> _Exercise requirements_
Each line of the data below that holds the word "computer" is to be reported in full.

[Saved data entries]
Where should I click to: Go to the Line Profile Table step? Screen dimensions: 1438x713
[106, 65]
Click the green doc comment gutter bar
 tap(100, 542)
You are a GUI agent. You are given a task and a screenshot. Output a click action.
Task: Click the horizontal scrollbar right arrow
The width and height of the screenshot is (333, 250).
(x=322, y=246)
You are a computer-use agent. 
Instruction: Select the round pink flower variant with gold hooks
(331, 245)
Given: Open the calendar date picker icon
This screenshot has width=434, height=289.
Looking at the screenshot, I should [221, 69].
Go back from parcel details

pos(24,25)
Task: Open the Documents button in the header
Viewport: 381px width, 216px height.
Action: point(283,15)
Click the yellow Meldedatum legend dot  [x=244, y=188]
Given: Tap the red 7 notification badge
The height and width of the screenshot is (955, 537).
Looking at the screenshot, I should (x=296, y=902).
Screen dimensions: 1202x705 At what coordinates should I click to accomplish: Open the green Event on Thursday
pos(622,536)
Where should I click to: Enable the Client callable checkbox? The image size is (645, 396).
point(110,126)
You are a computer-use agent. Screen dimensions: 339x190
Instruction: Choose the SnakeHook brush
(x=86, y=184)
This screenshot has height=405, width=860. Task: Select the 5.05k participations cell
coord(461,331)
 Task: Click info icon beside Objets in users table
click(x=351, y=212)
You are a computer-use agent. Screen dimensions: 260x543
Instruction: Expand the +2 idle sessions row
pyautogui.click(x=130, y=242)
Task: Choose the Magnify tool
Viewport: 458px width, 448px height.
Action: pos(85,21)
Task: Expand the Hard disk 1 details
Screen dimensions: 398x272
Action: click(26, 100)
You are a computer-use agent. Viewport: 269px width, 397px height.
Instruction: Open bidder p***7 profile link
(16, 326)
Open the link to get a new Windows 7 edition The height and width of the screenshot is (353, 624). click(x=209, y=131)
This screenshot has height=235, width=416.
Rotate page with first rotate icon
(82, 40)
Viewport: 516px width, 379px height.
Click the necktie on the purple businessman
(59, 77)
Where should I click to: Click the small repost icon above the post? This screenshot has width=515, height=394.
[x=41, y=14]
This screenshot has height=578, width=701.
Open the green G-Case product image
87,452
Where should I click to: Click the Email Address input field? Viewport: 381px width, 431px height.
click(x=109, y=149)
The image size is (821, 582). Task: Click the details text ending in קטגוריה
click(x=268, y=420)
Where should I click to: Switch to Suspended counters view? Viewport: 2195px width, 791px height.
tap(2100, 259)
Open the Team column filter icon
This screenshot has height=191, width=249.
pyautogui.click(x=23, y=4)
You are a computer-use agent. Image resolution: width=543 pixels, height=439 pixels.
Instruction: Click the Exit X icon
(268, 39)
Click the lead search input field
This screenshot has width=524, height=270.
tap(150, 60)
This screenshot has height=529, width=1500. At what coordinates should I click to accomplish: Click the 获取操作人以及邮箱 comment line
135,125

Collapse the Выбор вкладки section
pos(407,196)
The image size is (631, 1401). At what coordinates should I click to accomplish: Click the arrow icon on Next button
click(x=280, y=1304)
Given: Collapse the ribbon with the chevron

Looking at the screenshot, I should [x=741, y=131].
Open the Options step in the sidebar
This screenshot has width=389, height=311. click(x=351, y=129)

> _Problem solution_
You are a computer-use agent. 
You are a computer-use agent. Screen dimensions: 339x190
You are a computer-use agent. Screen dimensions: 260x543
You are a computer-use agent. Viewport: 269px width, 397px height.
You are a computer-use agent. Image resolution: width=543 pixels, height=439 pixels.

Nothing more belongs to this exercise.